Task input ▸
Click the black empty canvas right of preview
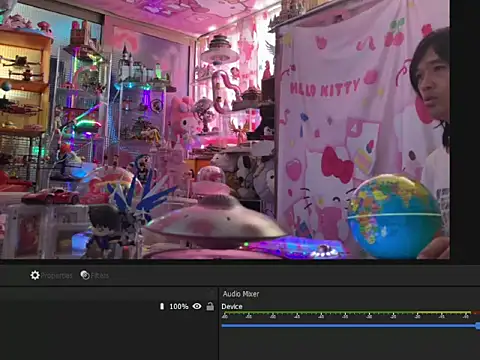Image resolution: width=480 pixels, height=360 pixels. [465, 130]
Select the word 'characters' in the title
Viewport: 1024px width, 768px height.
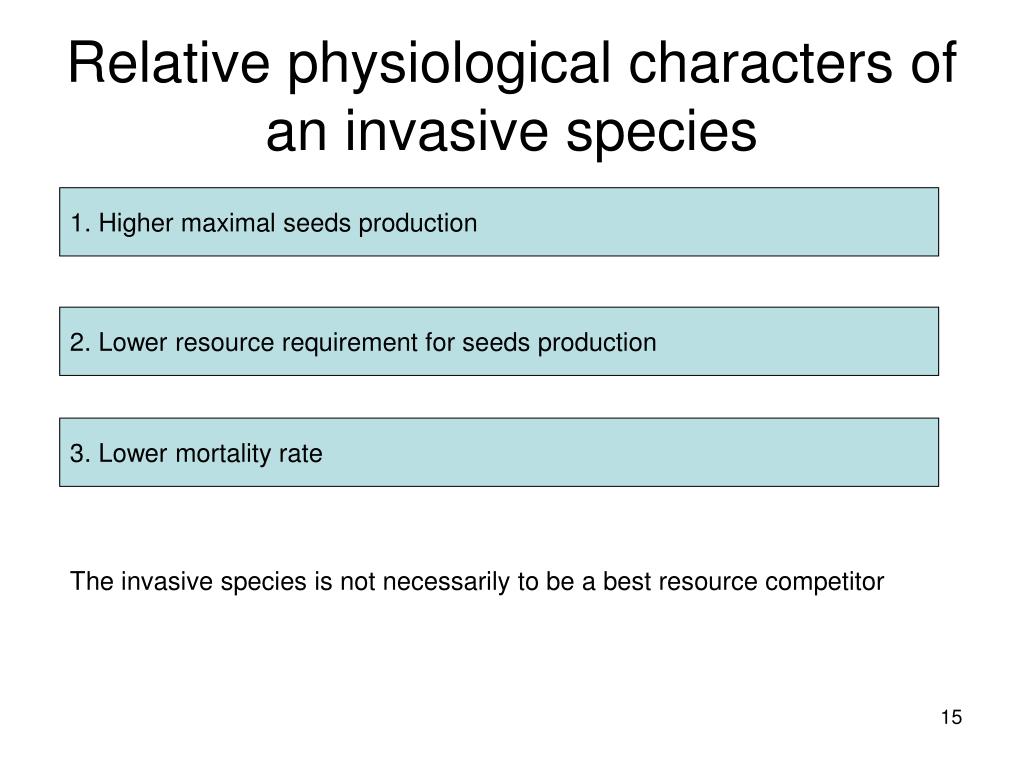pos(760,63)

Prompt ▸ Express the lines above as a JSON list of strings, with one string for each line and any blank lines omitted. Leave the pictures out of the answer.

Solution to this problem ▸
[
  "Click the black empty canvas right of preview",
  "Image resolution: width=480 pixels, height=360 pixels. [465, 130]",
  "Select the word 'characters' in the title",
  "Viewport: 1024px width, 768px height.",
  "pos(760,63)"
]